PCI Compliance in a Nutshell
While running your online store at some point some questions will be asked to you: Is your business PCI Compliant? Have you completed any Self Assessment Questionnaire? What Compliance level you are on? These questions might keep on going; but the best way to answer these questions will be to carefully listen what is being asked. Other than this, You should be aware about the PCI Compliance and how much important it really is for you as being a merchant.
What is PCI DSS?
PCI DSS stands for Payment Card Industry Data Security Standard, administered by the Payment Card Industry Security Standards Council. The PCI is a set of standards combined together by American Express, Discover, JCB, Master Card and VISA.

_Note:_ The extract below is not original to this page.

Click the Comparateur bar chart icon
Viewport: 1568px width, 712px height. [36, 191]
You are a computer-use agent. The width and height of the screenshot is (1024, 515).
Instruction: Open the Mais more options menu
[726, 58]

What is the importance of DSS Compliance?
The main objective of PCI DSS is to safeguard the credit card data and to put a stop to credit card fraud. The main idea of the standard is to make sure that merchants are giving their best in protecting their customer’s credit card data. There are certain penalties that can be very burdensome for a small business. Being non compliant can result in payment brands, like American Express, Discover, JCB, Master Card and Visa, to issue a fine ranging between $5,000 to 100,000 each month to the acquiring bank.
In many cases these fines are passed onto the merchant by the bank, resulting in termination of the merchant or amplify the transaction fees of the merchant.
Is there any need for my online store to be PCI Compliant?
If your business stores, transmits or processes credit card data; then it is necessary for you to be PCI Compliant.
I never knew about PCI Compliance and have been running my online store from a long time without any trouble. Is this all a lie?
The acquiring bank and payment brands can choose to review your online business at their judgment. The PCI DSS is present from 2004 and no doubt banks do take time to get things moving; but they are finally starting to understand how important the PCI compliance is.
Banks have to pay huge fines for entry of non compliant merchants, and it is best for them to keep themselves protected from such fines. It is always good to keep the customer’s data protected and to keep away from the fines that are implemented for being non compliant.
Misconceptions Regarding Who should be PCI Compliant
A lot of merchants think that as they are not storing any credit card data on their systems, so there is no need for them to follow the requirements of PCI DSS. The requirements state clearly about processing and transmitting of data, and not only about storing of information; so it is better to understand the requirements carefully, in order to stay away from paying any fines and from getting your reputation spoiled by losing credit card data.